I created a model for a regression task in pytorch and want to use horovod to distribute each batch of data in the training phase. I'm currently testing it with only 1 GPU on Google Colab. The problem is, that during the training the model parameters never get changed and the loss is always the same.
This is how i get the data:
train_sampler = torch.utils.data.distributed.DistributedSampler(train_ds, num_replicas=hvd.size(), rank=hvd.rank())
train_dl_sampled = DataLoader(train_ds, batch_size=batch_size, sampler=train_sampler)
train_ds is a pandas Dataset with a column for features(a numpy array of 4860 elements) and labels(a numpy array of 8 elements).
Then I set all the important variables and functions:
device = torch.device('cuda', hvd.local_rank()) if torch.cuda.is_available() else torch.device('cpu')
hvd_model = MLP(d_in=4860, n_layers=4, d_layers=256, dropout=0.0, d_out=8, categories=None, d_embedding=128, regression=True, categorical_indicator=None)
hvd_model = hvd_model.to(device)
batch_size = 512
learning_rate = 0.01
learning_rate *= hvd.size()
loss_fn = nn.MSELoss()
optimizer = AdamW(model.parameters(), lr=learning_rate)
epochs=50
optimizer = hvd.DistributedOptimizer(optimizer, named_parameters=model.named_parameters())
hvd.broadcast_parameters(model.state_dict(), root_rank=0)
Then I train it with this code:
hvd_preds = {}
for epoch in range(epochs):
hvd_model.train()
total_loss = 0
for i, (features, labels) in enumerate(train_dl_sampled):
features = features.to(device)
labels = labels.to(device)
optimizer.zero_grad()
y_pred = hvd_model(features)
loss = loss_fn(labels, y_pred)
loss.backward()
optimizer.synchronize()
optimizer.step()
total_loss += loss.item()
hvd_preds[epoch] = {'pred':y_pred, 'total_loss':total_loss, 'loss':loss, 'features':features}
avg_loss = hvd.allreduce(torch.tensor(total_loss), name='average_loss')
print(f'Epoch {epoch+1}, Average Loss: {total_loss / len(train_dl_sampled):.4f} total loss: {total_loss:.4f}, average loss hvd: {avg_loss:.4f}')
The problem now is, that the print statement returns the same result for each epoch. Obviously different results each run.

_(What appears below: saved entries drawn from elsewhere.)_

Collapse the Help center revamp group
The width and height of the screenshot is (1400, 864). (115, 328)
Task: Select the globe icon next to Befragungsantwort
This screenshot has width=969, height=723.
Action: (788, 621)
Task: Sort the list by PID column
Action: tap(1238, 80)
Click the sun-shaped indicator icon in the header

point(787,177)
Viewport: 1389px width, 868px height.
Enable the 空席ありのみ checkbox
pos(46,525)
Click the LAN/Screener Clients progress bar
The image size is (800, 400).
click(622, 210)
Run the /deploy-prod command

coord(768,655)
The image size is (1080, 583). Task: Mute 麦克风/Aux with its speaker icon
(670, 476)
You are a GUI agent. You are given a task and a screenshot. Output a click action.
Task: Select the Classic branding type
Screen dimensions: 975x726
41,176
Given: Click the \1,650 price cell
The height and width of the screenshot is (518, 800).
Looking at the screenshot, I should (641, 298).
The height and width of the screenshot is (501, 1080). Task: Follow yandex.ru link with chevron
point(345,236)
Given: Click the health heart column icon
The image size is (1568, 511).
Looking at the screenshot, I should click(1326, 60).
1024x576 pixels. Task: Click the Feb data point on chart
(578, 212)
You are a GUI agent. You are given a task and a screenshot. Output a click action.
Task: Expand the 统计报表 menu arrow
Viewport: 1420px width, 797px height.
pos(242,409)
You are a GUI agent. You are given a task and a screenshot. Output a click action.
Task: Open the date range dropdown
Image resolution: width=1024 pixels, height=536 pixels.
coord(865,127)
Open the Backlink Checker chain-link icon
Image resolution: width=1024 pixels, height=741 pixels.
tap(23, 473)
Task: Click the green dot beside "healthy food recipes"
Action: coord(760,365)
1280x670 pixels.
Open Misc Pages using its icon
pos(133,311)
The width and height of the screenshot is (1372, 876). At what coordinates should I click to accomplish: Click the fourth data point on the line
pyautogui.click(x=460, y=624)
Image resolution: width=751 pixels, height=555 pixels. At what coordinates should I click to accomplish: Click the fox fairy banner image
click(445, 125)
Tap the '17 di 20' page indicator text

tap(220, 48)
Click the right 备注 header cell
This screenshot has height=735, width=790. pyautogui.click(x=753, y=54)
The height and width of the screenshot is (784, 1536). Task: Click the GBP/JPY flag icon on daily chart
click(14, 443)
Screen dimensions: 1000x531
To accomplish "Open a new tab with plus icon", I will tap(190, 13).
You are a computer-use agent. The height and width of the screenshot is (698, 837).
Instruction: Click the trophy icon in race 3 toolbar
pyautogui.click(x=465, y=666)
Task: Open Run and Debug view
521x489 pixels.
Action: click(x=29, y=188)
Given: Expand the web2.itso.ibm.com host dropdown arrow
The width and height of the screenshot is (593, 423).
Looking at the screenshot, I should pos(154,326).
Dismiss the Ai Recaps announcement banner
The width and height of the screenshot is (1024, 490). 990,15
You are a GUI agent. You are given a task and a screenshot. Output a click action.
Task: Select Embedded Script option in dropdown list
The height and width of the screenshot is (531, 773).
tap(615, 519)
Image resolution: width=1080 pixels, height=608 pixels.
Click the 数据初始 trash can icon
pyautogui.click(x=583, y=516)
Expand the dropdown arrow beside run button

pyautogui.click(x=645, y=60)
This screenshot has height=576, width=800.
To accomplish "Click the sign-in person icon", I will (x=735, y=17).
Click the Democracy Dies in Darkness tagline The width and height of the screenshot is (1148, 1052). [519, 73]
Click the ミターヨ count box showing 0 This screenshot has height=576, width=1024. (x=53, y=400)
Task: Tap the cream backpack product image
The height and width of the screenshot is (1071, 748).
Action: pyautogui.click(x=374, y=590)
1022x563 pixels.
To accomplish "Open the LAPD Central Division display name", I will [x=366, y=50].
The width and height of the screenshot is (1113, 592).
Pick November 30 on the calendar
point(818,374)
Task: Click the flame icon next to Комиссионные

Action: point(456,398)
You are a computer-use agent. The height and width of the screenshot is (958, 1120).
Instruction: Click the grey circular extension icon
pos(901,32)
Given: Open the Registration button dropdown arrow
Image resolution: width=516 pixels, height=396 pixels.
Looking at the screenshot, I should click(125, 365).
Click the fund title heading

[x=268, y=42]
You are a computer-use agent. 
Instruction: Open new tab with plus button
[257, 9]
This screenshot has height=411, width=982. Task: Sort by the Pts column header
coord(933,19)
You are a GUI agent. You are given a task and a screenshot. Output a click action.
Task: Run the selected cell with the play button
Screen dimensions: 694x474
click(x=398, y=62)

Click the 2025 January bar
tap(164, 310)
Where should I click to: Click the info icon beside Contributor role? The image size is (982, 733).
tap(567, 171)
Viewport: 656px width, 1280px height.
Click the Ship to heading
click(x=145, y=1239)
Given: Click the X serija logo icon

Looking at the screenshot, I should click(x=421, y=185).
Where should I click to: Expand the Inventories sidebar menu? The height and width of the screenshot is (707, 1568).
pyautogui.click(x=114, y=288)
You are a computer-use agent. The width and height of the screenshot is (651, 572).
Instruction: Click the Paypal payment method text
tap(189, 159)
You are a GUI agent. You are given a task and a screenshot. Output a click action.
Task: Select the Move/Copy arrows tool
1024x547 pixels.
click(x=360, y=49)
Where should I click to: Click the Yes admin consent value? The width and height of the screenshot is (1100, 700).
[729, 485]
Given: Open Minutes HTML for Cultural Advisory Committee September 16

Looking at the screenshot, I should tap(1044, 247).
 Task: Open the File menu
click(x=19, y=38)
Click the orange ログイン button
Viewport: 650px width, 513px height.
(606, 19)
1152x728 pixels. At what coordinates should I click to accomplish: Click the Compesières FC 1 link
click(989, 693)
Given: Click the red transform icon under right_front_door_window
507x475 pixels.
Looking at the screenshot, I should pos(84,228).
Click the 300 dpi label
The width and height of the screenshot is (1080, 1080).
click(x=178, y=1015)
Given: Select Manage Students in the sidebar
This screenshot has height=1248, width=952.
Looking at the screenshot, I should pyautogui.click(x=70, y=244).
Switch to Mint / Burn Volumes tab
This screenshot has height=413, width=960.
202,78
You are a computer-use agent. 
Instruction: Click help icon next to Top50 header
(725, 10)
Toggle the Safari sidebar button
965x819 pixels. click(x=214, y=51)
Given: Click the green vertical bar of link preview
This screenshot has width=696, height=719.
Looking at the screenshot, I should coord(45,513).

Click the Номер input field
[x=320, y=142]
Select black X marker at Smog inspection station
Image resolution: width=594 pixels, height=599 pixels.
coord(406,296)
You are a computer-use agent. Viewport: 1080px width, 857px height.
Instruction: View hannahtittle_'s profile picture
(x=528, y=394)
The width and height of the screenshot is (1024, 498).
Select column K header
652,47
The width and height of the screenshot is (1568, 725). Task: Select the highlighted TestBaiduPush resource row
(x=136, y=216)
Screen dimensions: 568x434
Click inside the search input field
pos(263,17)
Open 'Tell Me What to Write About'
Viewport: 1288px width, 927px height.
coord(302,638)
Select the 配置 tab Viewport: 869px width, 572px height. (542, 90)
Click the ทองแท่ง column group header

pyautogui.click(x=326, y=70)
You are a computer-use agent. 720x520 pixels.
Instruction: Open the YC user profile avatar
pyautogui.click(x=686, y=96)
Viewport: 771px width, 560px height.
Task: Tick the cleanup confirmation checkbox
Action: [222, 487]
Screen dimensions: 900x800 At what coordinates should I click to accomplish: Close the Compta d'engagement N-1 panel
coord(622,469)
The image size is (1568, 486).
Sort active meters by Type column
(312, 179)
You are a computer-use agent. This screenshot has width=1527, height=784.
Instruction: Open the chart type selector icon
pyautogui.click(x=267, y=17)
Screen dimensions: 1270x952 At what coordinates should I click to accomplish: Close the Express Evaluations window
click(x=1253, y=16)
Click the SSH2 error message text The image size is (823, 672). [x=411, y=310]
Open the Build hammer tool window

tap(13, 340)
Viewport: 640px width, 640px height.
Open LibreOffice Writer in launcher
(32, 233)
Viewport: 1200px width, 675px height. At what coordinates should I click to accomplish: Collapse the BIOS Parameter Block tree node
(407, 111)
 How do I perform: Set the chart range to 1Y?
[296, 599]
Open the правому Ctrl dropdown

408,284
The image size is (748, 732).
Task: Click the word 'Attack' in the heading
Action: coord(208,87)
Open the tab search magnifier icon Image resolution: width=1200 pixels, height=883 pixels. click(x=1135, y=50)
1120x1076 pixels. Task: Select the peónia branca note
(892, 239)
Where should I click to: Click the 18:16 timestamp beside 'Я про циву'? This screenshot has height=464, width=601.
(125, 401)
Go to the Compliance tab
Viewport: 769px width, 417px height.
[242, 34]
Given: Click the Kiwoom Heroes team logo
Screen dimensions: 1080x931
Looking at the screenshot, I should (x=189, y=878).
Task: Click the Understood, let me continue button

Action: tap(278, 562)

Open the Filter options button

Epoch 1, Average Loss: 0.2934 total loss: 4.9882, average loss hvd: 4.9882
Epoch 2, Average Loss: 0.2934 total loss: 4.9882, average loss hvd: 4.9882
Epoch 3, Average Loss: 0.2934 total loss: 4.9882, average loss hvd: 4.9882
Training without any horovod implementation works fine.
edit: The data used in the first step is created like this:
class CustomDataset(Dataset):
def __init__(self, data):
self.data = data
def __len__(self):
return len(self.data)
def __getitem__(self, idx):
# Get a single row from the DataFrame and convert to PyTorch tensors
row = self.data.iloc[idx]
features = torch.tensor(row['features'], dtype=torch.float32)
labels = torch.tensor(row['labels'], dtype=torch.float32)
return features, labels
train_ds = CustomDataset(train_df)
test_ds = CustomDataset(test_df)
batch_size = 512
train_dl = DataLoader(train_ds, batch_size=batch_size, shuffle=False)
test_dl = DataLoader(test_ds, batch_size=batch_size, shuffle=False)
Could it be a problem that I'm using an own implementation of the Dataset and something is missing?